# Brief 1
Write out the passage on saving time from "Virtual assistants typically" to "done right away.", word for word.
# Brief 2
List every type of business named in the first sentence of the passage on saving time.
-- Start Text block --
Whether you sell real estate, run a home staging business or own a restaurant, there never seem to be enough hours in the day to get everything done. Between running your business, doing everything that you can to provide quality customer service, and marketing your business to its fullest potential, you could probably find something that needs to be done ’round the clock if you didn’t need to sleep.

Virtual assistants typically work with multiple clients at once, and they’re expected to execute all marketing efforts flawlessly for each one. Time-saving tactics are a lifesaver in our industry, and they’re a must-know skill for anyone who has to run their own business or brand. Here are a few tips that have proved helpful for me over the years:

Tip one: organization

The key to getting everything done as quickly and efficiently as possible is organization. Start with a to-do list and prioritize. What absolutely, 100%, must get finished today? Start by tackling those things and give them your full attention.

The rest can be done on-the-go, during your lunch break, or right before you go to sleep at night. Stick to this priority list unless an emergency comes up. You’ll find that you’re much more efficient, and you’ll get all important things done right away.
-- End Text block --
-- Start Data supplied --
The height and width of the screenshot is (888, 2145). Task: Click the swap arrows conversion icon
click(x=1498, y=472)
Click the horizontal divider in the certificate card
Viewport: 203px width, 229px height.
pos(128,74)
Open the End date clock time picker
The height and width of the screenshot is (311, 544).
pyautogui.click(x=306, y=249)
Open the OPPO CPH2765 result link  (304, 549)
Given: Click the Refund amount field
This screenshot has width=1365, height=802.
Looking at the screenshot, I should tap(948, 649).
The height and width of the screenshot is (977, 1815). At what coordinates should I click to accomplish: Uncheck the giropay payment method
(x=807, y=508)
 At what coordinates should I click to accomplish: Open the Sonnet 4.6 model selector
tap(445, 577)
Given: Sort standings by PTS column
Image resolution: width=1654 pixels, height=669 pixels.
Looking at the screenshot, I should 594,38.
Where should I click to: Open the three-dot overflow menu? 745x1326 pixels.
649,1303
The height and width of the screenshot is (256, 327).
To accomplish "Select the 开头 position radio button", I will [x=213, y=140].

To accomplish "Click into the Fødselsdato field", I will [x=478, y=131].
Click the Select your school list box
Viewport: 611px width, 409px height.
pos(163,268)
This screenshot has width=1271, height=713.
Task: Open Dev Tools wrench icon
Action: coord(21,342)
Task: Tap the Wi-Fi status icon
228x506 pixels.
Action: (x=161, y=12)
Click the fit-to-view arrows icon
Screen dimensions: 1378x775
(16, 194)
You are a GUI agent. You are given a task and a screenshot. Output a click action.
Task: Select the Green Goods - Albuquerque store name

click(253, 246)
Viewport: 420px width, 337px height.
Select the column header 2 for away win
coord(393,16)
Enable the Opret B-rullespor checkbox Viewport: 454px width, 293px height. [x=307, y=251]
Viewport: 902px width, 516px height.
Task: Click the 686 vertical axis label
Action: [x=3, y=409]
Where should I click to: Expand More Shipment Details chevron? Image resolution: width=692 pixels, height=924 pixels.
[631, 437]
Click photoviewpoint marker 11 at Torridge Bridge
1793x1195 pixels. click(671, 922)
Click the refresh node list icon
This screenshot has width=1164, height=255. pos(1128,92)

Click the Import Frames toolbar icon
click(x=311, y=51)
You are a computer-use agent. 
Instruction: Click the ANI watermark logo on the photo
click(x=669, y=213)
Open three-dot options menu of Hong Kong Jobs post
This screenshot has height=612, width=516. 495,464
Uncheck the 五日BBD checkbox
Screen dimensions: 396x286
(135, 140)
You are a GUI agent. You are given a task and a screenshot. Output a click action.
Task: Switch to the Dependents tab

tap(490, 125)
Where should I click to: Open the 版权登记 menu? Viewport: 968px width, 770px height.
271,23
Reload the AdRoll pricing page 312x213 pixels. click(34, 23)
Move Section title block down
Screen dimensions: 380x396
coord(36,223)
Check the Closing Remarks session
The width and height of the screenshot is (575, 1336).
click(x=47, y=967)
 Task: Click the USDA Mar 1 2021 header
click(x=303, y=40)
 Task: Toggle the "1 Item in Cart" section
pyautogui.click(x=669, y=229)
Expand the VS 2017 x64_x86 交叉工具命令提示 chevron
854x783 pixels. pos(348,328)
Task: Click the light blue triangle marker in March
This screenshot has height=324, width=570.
-- End Data supplied --
# Expected answer 1
Virtual assistants typically work with multiple clients at once, and they’re expected to execute all marketing efforts flawlessly for each one. Time-saving tactics are a lifesaver in our industry, and they’re a must-know skill for anyone who has to run their own business or brand. Here are a few tips that have proved helpful for me over the years:

Tip one: organization

The key to getting everything done as quickly and efficiently as possible is organization. Start with a to-do list and prioritize. What absolutely, 100%, must get finished today? Start by tackling those things and give them your full attention.

The rest can be done on-the-go, during your lunch break, or right before you go to sleep at night. Stick to this priority list unless an emergency comes up. You’ll find that you’re much more efficient, and you’ll get all important things done right away.

# Expected answer 2
- Real estate
- Home staging
- Restaurant